__Instructions to follow__: Pull out each line of the records that contains the string "Task", matching its capitalization exactly, and copy those lines out in full.

..............................

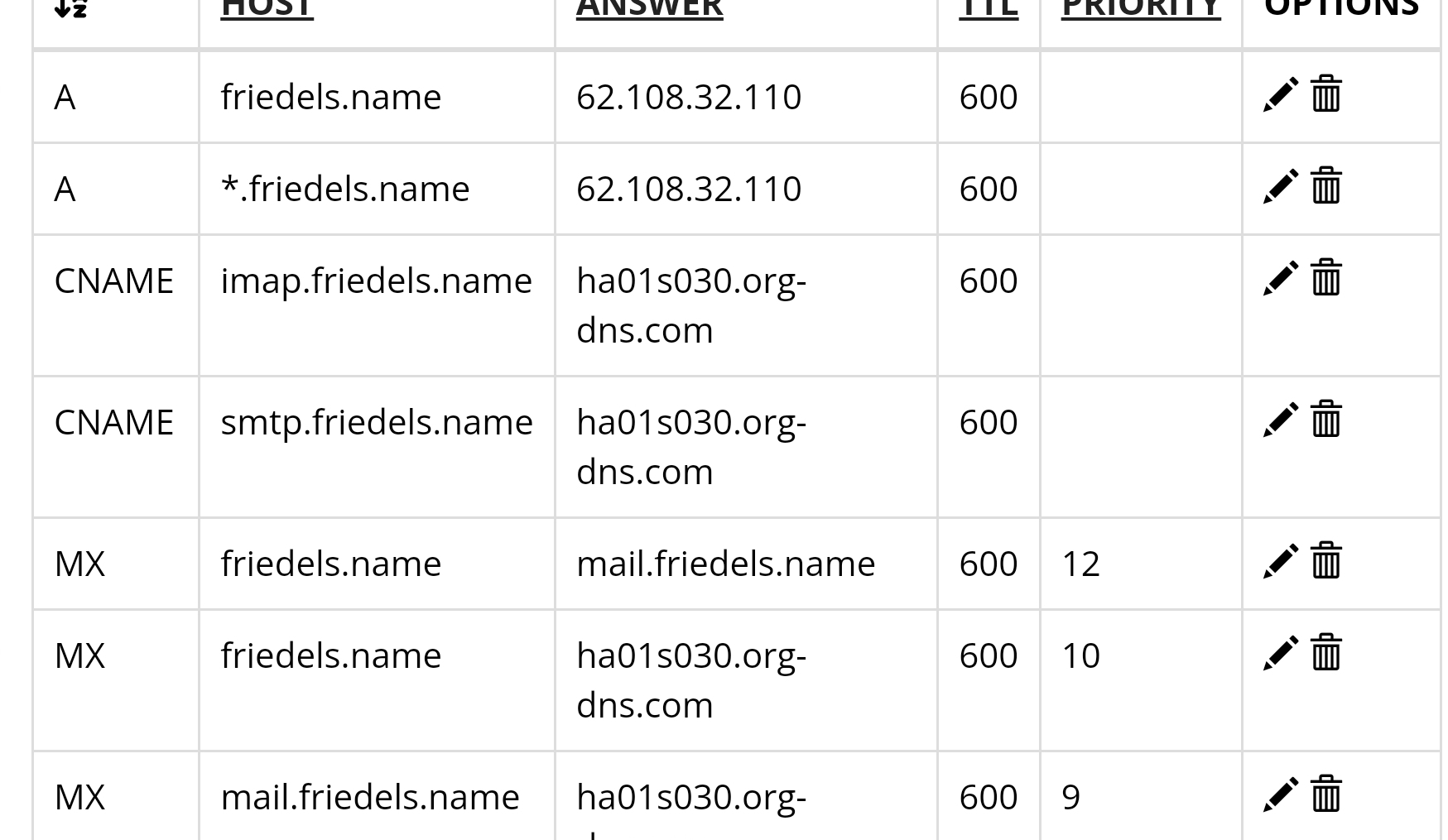The width and height of the screenshot is (1448, 840).
Task: Delete the wildcard *.friedels.name record
Action: (x=1326, y=185)
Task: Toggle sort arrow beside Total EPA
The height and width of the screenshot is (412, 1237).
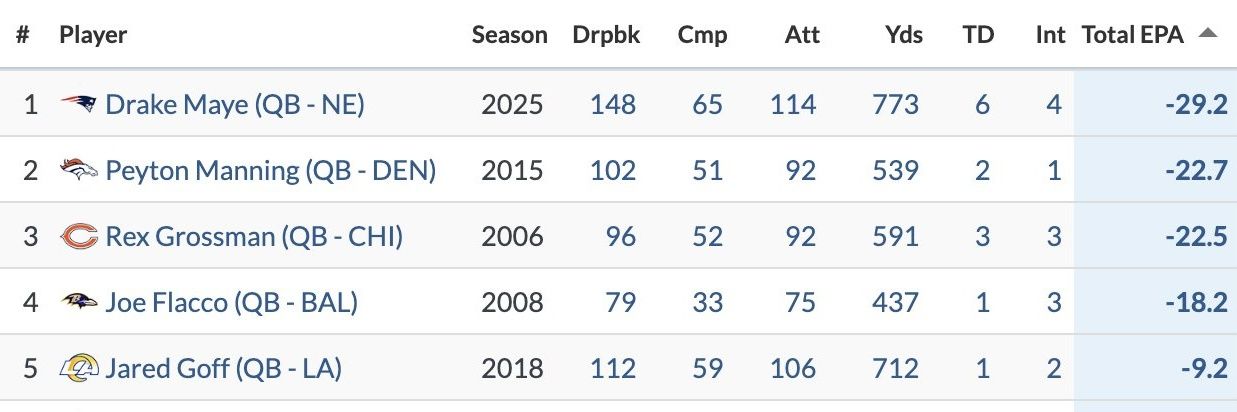Action: (x=1208, y=34)
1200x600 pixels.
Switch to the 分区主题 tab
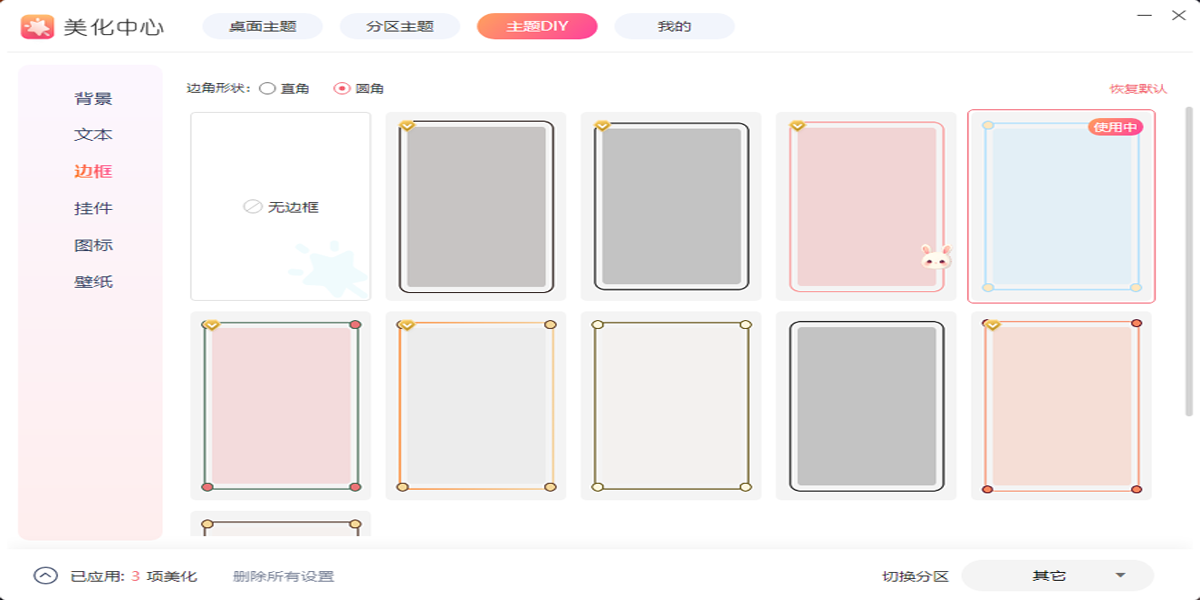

..............................

__Written response__:
Task: Delete the wildcard *.friedels.name record
Task: Toggle sort arrow beside Total EPA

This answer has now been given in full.